- _Text_
Before I became a lady who stays home with her kids and cleans the toilets here far less often than I should, I used to be someone who pretty much did only what I wanted to do.
I spoiled myself that way.
Then, as so many of us who remember the bygone days say, "I had kids."
I was fussy and picky about so many things in my life back then, from too scratchy tags on my clothes to sheets that didn't feel just right. My bath towels had to be big and fluffy. My pants had to be the right length with the ankle break just atop the shoe.
As I said, that was all before kids.
Never was I more for me? no thank you, than in the area of food. Lima beans? No... because they look like they'd be icky. Pumpkin pie? Same thing... it looks too much like what mincemeat would be if I knew what mincemeat was. And seafood chowder? Won't it taste fishy? Sandy, at the very least.
And then I had three children in seven years, and had no time to make only what I wanted to eat, and no time to go out to restaurants to eat, and no time to selectively shop at high end grocery marts for the ingredients for white asparagus cream sauce. Now it's all warehouse shopping for 100 pound bags of rice and oil barrel sized cans of kidney beans.
From all this eat-what's-there-because-you've-got-time-so-grab-it mentality, a very interesting thing has happened. And it makes me wonder about all that I've missed.
Just a few years ago, I had my first slice of pumpkin pie ever -- all because I made it to the dessert table at someone's house much too late in the evening due to being busy feeding babies and changing diapers and then changing diapers some more, and all that was left on the white table clothed card table, was a skinny broken piece of pumpkin pie. I was hungry. It was food. I took it.
The whipped cream heavens opened, and dessert angels sang their chorus and I joined in with oh em gee and why didn't anyone ever tell me PUMPKIN PIE IS DELICIOUS. I loved it.
It's like I'm having food for the first time.
When baby #3 came along, I was at a relative's house when Cupid's food arrow struck me over a white bowl of lima beans. I was so starved from chasing after three boys that when I finally sat down to eat at 8 p.m., I had to stop myself from grabbing the pale green beans out of the ceramic bowl like a handful of popcorn. I composed myself and served them on a plate and again with the heavens in song; either I was starving or those were the best gd creamiest, butteriest green starchy vegetables I have ever tasted.

- _Extracted records_

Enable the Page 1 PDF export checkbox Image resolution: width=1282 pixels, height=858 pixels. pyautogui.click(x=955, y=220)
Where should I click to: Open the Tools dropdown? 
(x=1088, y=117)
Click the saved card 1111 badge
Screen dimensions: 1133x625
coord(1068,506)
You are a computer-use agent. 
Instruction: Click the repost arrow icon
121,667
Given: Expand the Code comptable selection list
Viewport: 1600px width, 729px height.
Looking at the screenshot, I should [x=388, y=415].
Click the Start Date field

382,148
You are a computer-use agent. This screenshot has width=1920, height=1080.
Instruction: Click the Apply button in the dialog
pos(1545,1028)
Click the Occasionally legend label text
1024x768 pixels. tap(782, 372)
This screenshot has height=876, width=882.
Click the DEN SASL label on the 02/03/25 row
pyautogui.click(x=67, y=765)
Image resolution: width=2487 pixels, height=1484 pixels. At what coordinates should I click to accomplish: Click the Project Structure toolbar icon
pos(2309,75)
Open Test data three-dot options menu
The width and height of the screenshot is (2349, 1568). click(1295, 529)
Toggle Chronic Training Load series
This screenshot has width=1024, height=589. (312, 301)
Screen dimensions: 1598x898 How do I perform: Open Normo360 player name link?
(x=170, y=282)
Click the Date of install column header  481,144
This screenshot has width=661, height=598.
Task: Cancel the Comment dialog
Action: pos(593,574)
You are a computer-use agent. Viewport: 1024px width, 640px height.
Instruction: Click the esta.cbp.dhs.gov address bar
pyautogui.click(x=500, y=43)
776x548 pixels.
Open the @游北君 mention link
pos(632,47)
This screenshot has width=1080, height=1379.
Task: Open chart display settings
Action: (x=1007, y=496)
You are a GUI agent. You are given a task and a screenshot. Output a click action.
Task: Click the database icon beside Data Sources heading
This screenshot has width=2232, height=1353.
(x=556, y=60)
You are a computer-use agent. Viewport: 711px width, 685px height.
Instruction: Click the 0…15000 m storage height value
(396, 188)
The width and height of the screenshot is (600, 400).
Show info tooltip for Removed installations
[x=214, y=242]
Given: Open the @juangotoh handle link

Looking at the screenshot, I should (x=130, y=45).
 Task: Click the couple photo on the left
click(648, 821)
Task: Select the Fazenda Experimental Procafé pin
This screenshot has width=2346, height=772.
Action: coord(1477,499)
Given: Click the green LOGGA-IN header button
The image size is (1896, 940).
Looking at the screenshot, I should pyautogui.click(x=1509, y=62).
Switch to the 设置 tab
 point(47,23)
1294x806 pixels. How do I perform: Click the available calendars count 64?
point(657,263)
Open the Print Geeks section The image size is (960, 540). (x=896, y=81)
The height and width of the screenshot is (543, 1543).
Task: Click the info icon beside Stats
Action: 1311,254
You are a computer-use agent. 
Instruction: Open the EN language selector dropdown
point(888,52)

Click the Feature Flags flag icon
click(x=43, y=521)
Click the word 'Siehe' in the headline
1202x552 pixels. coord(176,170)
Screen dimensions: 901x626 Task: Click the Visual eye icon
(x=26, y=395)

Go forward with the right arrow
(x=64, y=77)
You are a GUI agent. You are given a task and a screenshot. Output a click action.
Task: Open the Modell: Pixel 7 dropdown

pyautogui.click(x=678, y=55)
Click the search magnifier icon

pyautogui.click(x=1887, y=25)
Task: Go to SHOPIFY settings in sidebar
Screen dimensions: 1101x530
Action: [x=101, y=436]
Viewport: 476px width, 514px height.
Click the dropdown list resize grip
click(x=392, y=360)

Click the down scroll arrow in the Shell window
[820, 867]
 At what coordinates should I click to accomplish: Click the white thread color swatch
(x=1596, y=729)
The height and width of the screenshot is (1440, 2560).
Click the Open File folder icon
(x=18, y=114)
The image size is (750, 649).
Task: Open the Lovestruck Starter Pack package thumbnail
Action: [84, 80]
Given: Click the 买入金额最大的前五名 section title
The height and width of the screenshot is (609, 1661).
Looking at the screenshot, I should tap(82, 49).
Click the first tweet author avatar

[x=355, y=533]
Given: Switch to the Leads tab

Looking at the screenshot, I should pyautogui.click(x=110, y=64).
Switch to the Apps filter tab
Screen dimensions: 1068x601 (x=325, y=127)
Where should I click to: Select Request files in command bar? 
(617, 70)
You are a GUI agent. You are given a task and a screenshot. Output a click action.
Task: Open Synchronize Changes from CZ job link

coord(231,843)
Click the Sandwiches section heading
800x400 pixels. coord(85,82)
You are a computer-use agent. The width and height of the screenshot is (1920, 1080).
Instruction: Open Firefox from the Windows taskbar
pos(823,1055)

- _Requirements_
Rewrite the essay on picky eating starting with "Then, as so" and going on through "all before kids.", swapping "fluffy" for "soft".

- _Answer to this task_
Then, as so many of us who remember the bygone days say, "I had kids."
I was fussy and picky about so many things in my life back then, from too scratchy tags on my clothes to sheets that didn't feel just right. My bath towels had to be big and soft. My pants had to be the right length with the ankle break just atop the shoe.
As I said, that was all before kids.